WHAT IS NEEDED —
The answer is every line in the data below that contains the word "Ogogo".

'''

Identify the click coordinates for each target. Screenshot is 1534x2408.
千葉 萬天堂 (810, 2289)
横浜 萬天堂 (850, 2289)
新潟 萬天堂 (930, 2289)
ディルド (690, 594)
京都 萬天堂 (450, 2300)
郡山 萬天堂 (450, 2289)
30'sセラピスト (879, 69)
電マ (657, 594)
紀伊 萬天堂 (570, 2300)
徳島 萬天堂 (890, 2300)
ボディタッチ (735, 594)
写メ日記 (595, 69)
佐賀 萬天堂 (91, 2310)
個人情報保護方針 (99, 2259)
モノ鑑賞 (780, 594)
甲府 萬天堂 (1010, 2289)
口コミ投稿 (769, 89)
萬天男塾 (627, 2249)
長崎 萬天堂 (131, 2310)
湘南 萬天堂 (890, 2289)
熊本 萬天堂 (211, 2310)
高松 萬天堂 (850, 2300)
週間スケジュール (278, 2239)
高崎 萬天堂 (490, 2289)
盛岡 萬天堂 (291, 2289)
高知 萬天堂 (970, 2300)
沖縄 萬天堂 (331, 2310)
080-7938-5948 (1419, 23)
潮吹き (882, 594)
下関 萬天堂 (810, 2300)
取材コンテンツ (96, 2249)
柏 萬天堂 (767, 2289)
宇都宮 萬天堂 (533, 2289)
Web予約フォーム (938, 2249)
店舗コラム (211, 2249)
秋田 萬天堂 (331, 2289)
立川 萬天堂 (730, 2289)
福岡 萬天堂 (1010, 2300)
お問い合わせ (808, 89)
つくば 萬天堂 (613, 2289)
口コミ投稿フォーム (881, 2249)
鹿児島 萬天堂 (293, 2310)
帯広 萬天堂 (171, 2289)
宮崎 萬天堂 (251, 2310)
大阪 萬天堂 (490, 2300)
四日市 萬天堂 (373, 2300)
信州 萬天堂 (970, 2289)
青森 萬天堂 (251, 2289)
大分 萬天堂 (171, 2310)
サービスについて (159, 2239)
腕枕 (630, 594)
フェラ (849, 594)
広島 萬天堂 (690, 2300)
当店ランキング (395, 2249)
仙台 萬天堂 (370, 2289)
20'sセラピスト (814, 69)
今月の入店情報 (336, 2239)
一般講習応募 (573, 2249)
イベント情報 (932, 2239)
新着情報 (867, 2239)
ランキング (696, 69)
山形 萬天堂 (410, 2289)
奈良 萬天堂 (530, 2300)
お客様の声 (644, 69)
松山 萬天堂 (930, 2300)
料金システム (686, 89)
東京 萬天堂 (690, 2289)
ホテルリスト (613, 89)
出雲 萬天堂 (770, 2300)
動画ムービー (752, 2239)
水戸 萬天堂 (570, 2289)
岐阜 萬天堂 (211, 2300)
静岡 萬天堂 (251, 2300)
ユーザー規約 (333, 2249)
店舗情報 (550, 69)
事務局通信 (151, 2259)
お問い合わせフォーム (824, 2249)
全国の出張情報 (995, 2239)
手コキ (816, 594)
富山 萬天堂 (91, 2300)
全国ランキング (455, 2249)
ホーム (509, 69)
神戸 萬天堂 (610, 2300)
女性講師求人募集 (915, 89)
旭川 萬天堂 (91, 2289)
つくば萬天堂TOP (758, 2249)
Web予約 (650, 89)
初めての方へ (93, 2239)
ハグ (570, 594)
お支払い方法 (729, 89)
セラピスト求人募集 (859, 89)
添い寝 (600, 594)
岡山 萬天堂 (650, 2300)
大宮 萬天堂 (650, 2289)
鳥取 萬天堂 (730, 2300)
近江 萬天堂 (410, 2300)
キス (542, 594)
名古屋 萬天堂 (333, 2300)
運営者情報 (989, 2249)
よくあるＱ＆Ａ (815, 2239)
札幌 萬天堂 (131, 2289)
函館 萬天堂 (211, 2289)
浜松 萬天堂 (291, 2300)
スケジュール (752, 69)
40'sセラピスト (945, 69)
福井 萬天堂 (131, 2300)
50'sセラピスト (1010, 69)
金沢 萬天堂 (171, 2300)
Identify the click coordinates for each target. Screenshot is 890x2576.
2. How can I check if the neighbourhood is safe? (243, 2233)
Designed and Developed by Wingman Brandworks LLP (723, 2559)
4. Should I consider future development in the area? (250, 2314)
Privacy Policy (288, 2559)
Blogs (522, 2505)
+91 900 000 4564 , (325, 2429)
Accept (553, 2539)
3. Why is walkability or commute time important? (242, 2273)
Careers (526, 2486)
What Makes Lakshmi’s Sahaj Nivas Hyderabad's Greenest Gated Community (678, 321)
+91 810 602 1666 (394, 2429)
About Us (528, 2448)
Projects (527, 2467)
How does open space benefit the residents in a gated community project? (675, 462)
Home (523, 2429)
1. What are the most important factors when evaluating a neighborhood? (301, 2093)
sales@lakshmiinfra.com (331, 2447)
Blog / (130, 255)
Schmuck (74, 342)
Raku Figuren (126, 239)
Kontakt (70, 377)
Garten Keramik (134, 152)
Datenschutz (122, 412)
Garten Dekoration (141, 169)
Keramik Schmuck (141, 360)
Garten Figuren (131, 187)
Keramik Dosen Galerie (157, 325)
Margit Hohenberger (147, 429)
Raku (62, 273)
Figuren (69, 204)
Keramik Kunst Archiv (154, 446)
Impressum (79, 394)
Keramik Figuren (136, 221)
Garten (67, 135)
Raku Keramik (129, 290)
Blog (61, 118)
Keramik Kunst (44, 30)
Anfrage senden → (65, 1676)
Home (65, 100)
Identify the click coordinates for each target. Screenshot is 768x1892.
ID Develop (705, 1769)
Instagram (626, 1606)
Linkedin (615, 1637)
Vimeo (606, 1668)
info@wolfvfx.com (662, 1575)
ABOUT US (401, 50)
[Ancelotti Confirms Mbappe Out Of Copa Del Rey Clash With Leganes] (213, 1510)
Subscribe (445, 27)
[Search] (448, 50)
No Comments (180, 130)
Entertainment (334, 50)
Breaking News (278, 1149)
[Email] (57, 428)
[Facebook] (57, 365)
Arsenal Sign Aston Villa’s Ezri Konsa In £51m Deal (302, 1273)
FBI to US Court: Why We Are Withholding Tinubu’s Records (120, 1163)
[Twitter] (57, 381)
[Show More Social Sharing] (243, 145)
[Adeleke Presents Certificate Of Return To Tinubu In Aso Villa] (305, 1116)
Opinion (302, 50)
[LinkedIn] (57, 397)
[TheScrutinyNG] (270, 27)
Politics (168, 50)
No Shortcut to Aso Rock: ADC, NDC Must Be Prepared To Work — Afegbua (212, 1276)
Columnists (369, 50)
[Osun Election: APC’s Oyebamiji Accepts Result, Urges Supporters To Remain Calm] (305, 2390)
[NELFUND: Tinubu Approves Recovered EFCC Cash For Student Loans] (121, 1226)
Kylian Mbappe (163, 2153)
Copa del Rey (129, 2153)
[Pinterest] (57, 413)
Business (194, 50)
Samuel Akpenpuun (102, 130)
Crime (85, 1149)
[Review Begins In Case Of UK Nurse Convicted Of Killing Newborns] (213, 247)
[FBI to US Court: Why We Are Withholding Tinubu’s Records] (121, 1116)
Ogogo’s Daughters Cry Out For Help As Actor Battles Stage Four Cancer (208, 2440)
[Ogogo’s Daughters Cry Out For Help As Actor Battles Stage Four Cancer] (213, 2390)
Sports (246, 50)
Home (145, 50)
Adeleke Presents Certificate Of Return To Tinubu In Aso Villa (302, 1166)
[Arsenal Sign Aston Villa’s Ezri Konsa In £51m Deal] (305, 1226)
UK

'''

ANSWER SPACE —
Ogogo’s Daughters Cry Out For Help As Actor Battles Stage Four Cancer (208, 2440)
[Ogogo’s Daughters Cry Out For Help As Actor Battles Stage Four Cancer] (213, 2390)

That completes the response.